Tag Archives: maple sap

Buck Brook #17 – Boiling Shed

One of the places my soul rests to this day is Buck Brook’s boiling shed, where some hundred and forty gallons of maple sap was reduced to three gallons of thick, satisfying syrup. 

By the way — if you have never splurged for some real, reduced-sap maple syrup, go get some now. Use a quarter as much real maple syrup as you would pour from a bottle of corn syrup with “maple flavoring.” Your taste buds and your body will be more content than any amount of artificial syrup can provide. 

But on with my story —

The spring snows of 1970 were wet and turning to cold rains when we fired up the boiling shed, and a good lot of that snow and rain had soaked up the shed, inside as well as out. After all, the object of boiling maple sap is to get rid of water and leave the maple sugars and flavors. The process releases copious quantities of steam and the shed must let that steam out. Imagine a simple shed with every fourth board of the walls taken out. And every third board of the roof. 

Yep. It was wet and cold. But the breezes were kept at bay well enough to let the fire rage and we got real good at establishing sit-spots close enough to toss on more wood while staying far enough back so the fire on our front sides balanced the cold on the rest of us. 

The floor of the shed was dirt and the logs, fire and ashes were on top of that, creating a fire pit that I remember as being some six by four feet. Cinder blocks were stacked three high around the fire pit, with some stacked in the middle to support the pan. The stacks of cinder blocks around the edges of the the fire were spaced some two feet apart to allow tossing on more wood and allowing plenty of air to the inferno we kept raging. 

Held above the fire by the cinder blocks was a metal sheet, large enough to cover the entire large fire pit and the cinderblocks around it. The metal sheet had a sealed metal wall around it, rising only some eight inches in depth. There was a lot of surface area exposed to the fire under the boiling sap and to the air above it.

I was not there for the lighting of that fire, but I often stopped by and helped. Well. At least I chatted — it did not take any effort at all to get all the students eager to play at feeding the fire.

And the fire needed constant playing. More wood. More distributing the hot coals. The buckets of sap needed to be regularly and carefully added to the steaming caldron, letting the sap loose its water but keeping it thin enough to boil, not burn. 
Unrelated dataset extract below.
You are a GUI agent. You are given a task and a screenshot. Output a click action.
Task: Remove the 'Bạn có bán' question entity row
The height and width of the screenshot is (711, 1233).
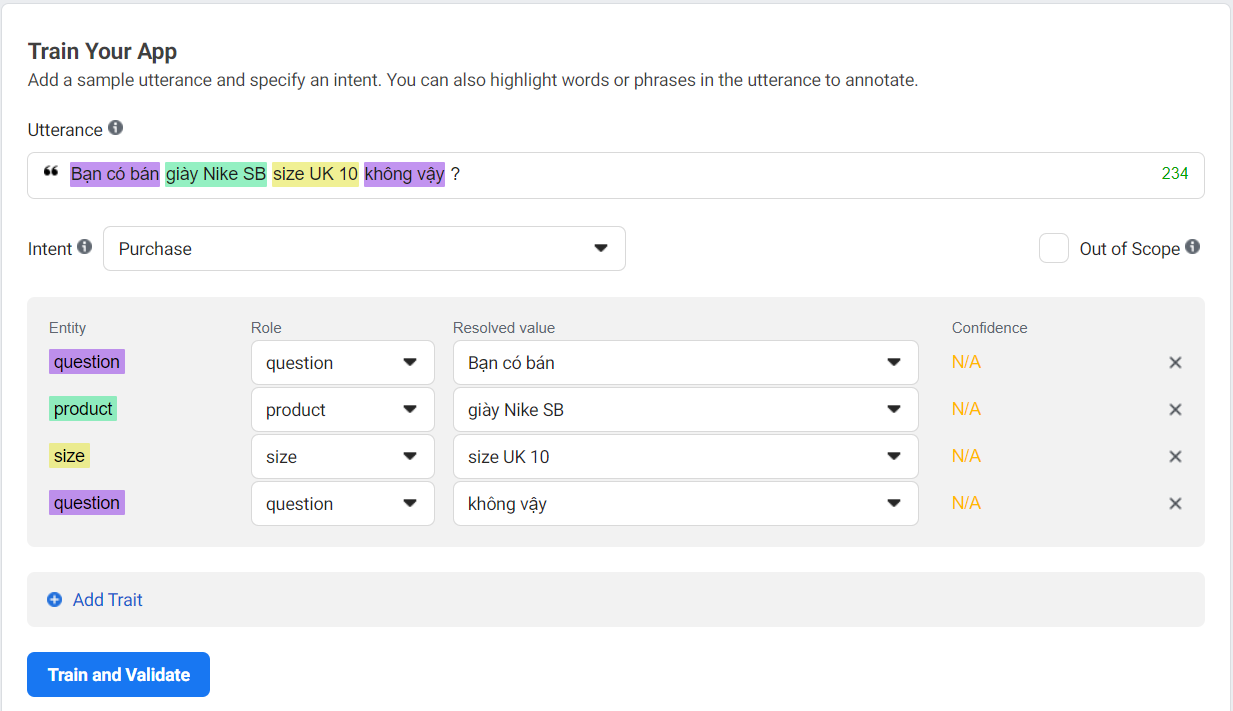point(1175,363)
Night and day for more than a week the steam rolled out of the boiling shed, until the trees had returned their stored sap into their branches. The little stream of sap filling our buckets slowed to drips and the drips slowed to occasional drops. 
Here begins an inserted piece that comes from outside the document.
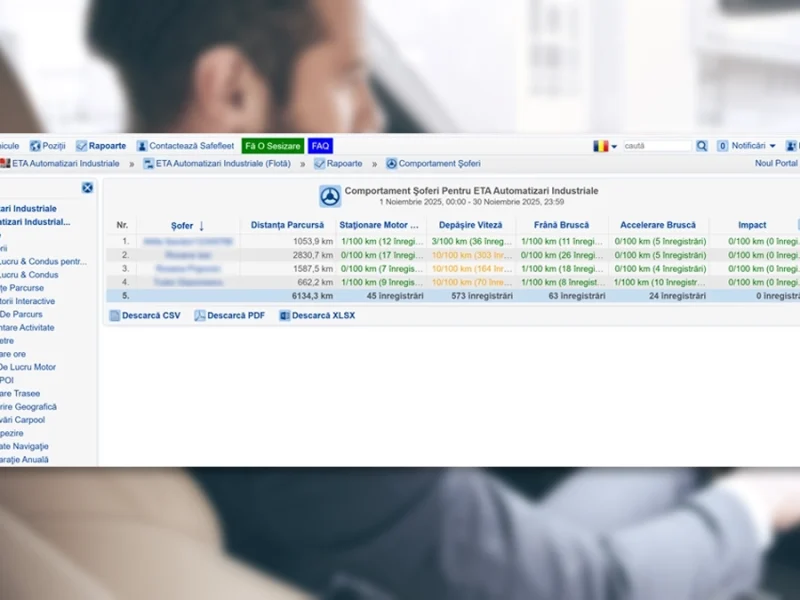The image size is (800, 600).
Task: Download report via Descarcă CSV icon
Action: [115, 316]
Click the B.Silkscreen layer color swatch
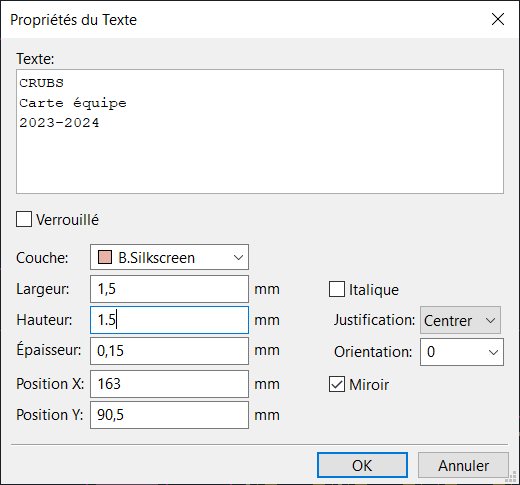 point(105,257)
We started letting the fire settle and cool, gently boiling off the last of the water, boiling more gently and stirring the thickening liquid until, at last, the liquid was just the texture we claimed to be syrup! 

Just as I missed the lighting of the fire, I missed the moment of claiming syrup. Since it would have been difficult to completely extinguish that much hot ash and burning wood I’m thinking there must have been a concerted effort to get the hot liquid scooped out of that shallow pan and funneled into the glass jugs that were waiting.

We had saved one-gallon glass vinegar jugs for the occasion. We filled three of them and ate pancakes with gusto.

Buck Brook #16 – Buckets of Sap

It was darn cold and wet when the maple trees started running sap. And run they did! I was 25. I was at Buck Brook Farm in the Catskill Mountains, a hundred miles north of New York City. 

Having been raised in the evergreen forests of Idaho, the early spring of 1970 was my first exposure to turning the sap of maple trees into tasty syrup. 

I had spent 1969 in the Northeast, enjoying the different leaves and barks and branches of trees I did not know the name of. But when the trees started rising their sap from roots to budding leaves it was easy to pick out the maples — each one had a little peg on its trunk, like a pecker taking a pee. And every peg was easy to find — it sported a galvanized bucket hanging from it. 

Bucket INT

At least they did at Buck Brook Farm. We were a school keeping kids involved. Commercial operations had miles of plastic tubes draining the sap to common collection points but we made use of the tradition of wearing kids out by carrying buckets. 

My first astonishment with gathering maple sap was how fast those trees run it out! I had enjoyed years of visions of a leisurely drip, drip, drip as the pegs lovingly extracted the sweet liquid. Now that I think about it my assumption of collecting maple sap would have filled a bucket every two days or so. 

Folks, that’s not how these mighty trees move their life-giving liquid. What was coming from the pegs was not a leisurely drip. Or a drip at all. It was a steady stream. Think turning  your faucet just past drips. A thin stream, yes. But far from occasional drops.

For two weeks we were kept busy carrying buckets of maple blood through the forest to our pickup, where larger tubs were waiting to be filled and carried to the fire.